> _Text segment_:
*** Begin section ***
Hans Andersen Brendekilde (Danish, 1857–1942)
Abel’s Offer, 1908
Oil on canvas, 30 5/16 x 55 1/2 in.
Signed lower left: H.A. Brendekilde
1995.100
In the 1890s, Brendekilde began to paint religious subjects, which often echo earlier genre scenes then infused with spirituality. Abel’s Offer is not situated within the contemporary world, however, but relates the biblical story from Genesis (4:3-5) when Abel, one of Adam and Eve’s sons and a shepherd, offers to God. While God accepts Abel’s offering, he rejects the offer of Abel’s brother Cain, a farmer, who in a fit of rage murders his brother—an episode that Brendekilde dealt with in his earlier painting, Cain Working in the Field After Having Killed His Brother Abel (1896, Frimurerlogen Cimbria, Aalborg). In the left background of Abel’s Offer, Brendekilde refers to his earlier painting through the figure of Cain standing amid the tilled earth but avoids the drama and psychological exploration typically found in representations of the biblical brothers—and which he addressed in his earlier painting. Rather than focus on Cain’s treacherous act of fratricide or subsequent remorse, Brendekilde concentrates on the beauty of the landscape and the relationship of man and animal, acknowledging the legacy of the Golden Age of Danish painting (roughly the first half of the 19th century), when artists used landscape to create a new national identity.
*** End section ***
> _What you need to do_:
In the description of the painting about Abel's offering, where does the figure of Cain appear?

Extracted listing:
*** Begin section ***
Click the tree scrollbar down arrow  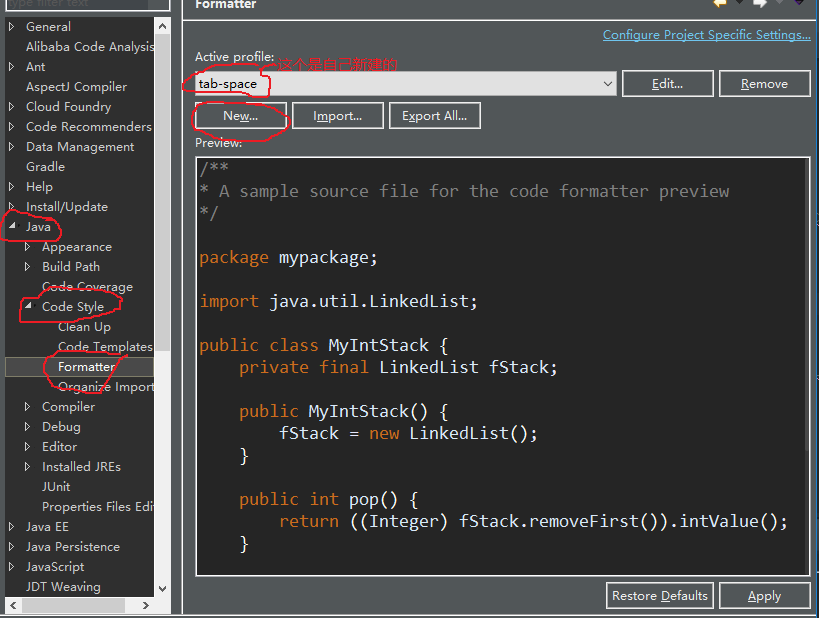(162, 589)
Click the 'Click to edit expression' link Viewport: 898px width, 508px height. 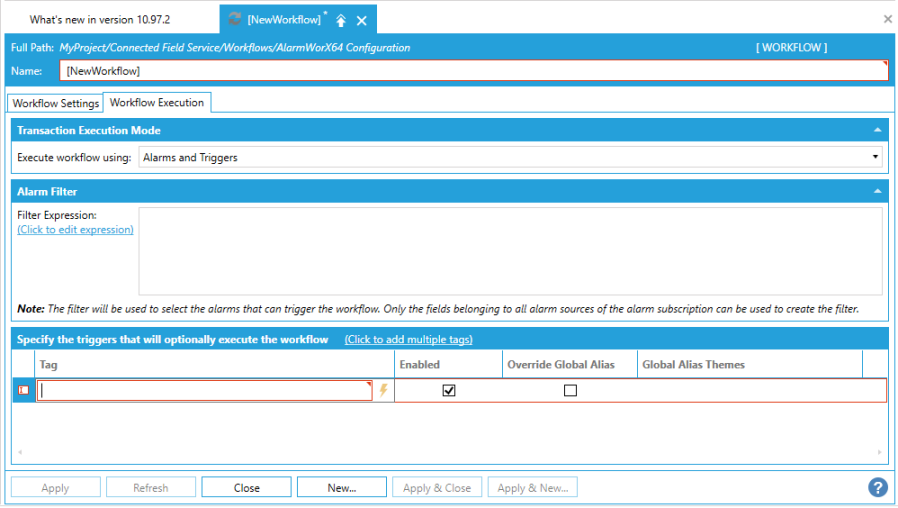tap(75, 230)
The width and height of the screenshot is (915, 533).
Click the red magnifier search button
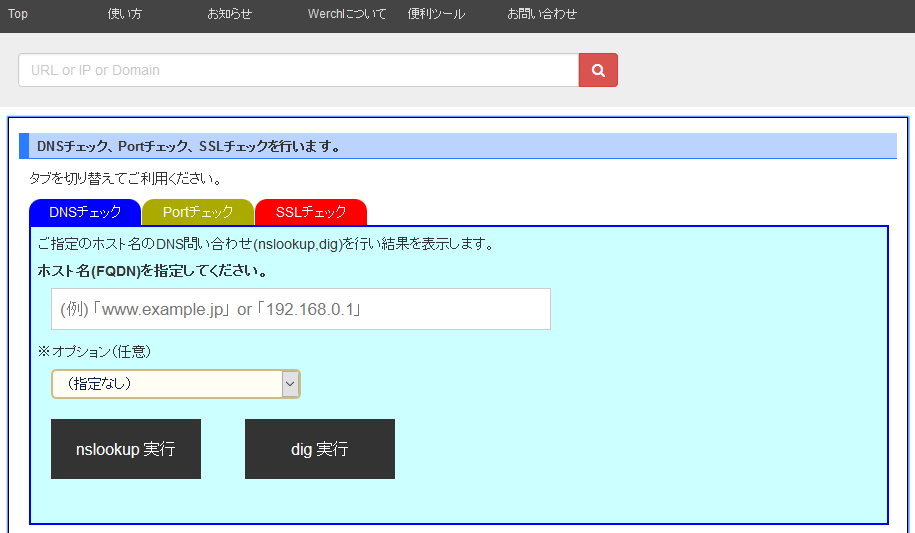(x=598, y=70)
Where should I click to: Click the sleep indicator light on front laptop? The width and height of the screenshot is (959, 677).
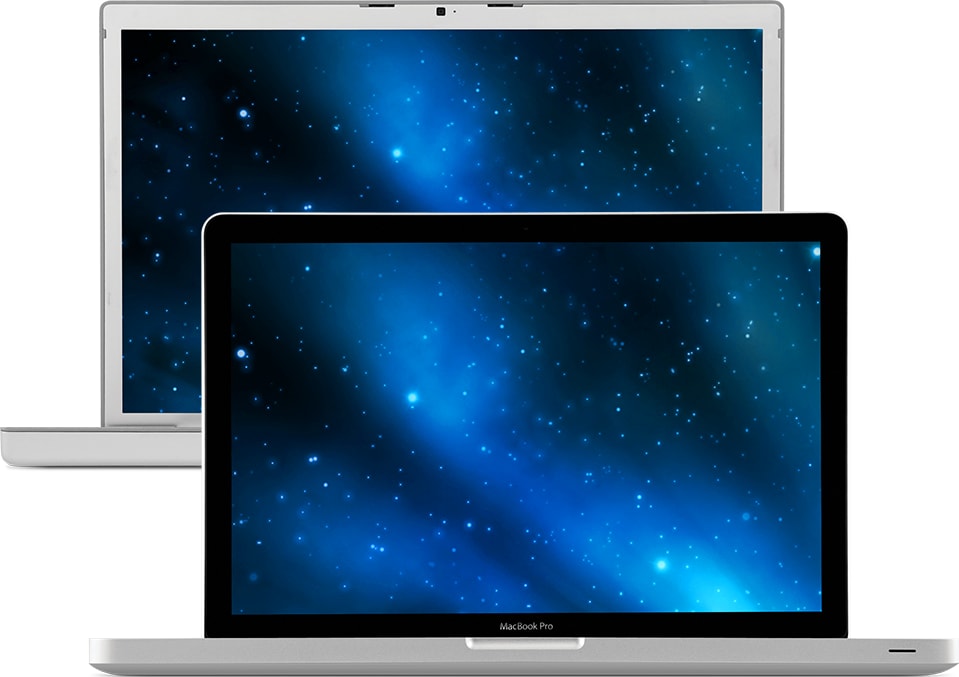902,651

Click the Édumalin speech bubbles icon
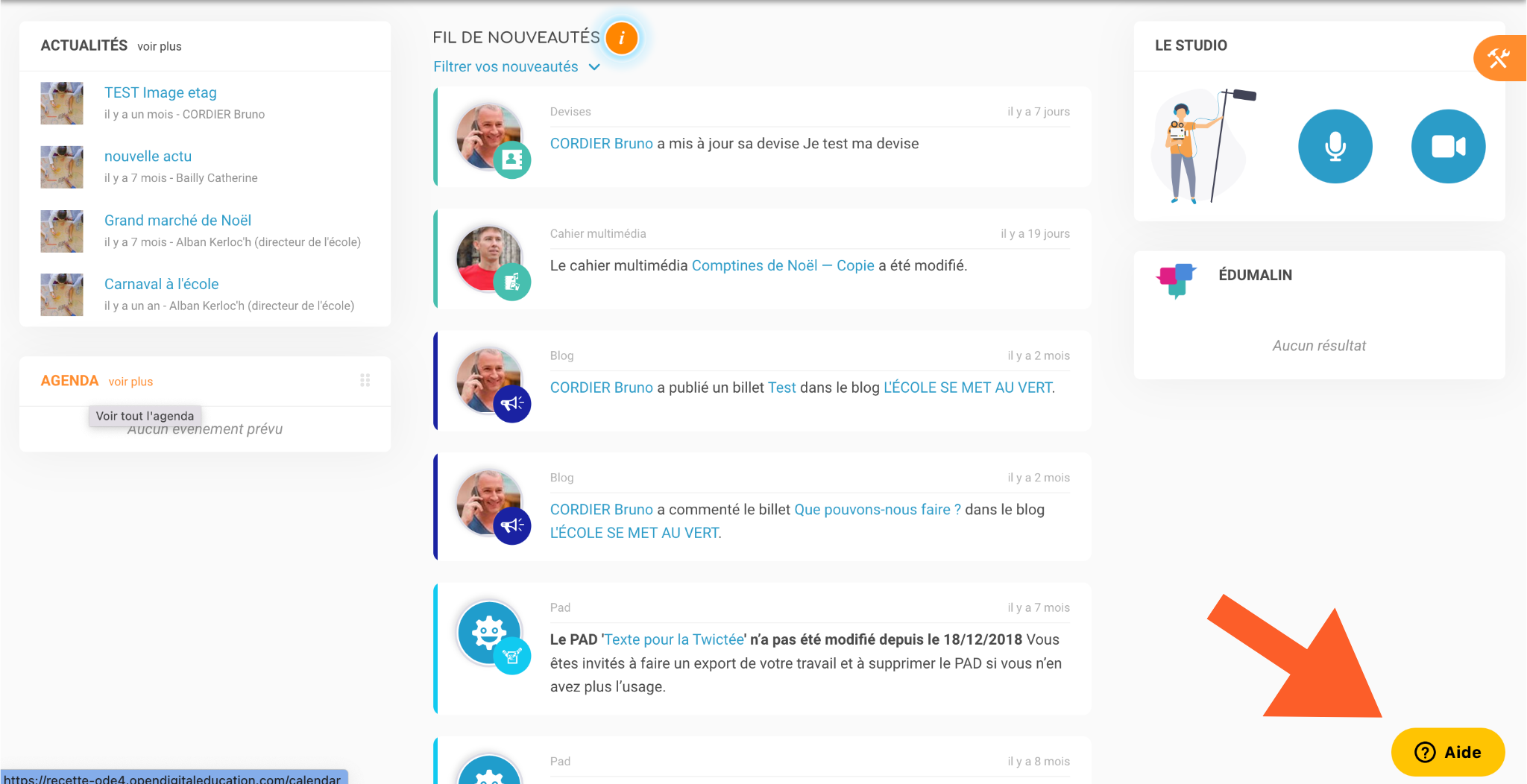(x=1176, y=281)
*** End section ***
> _Answer to this exercise_:
In the left background, standing amid the tilled earth.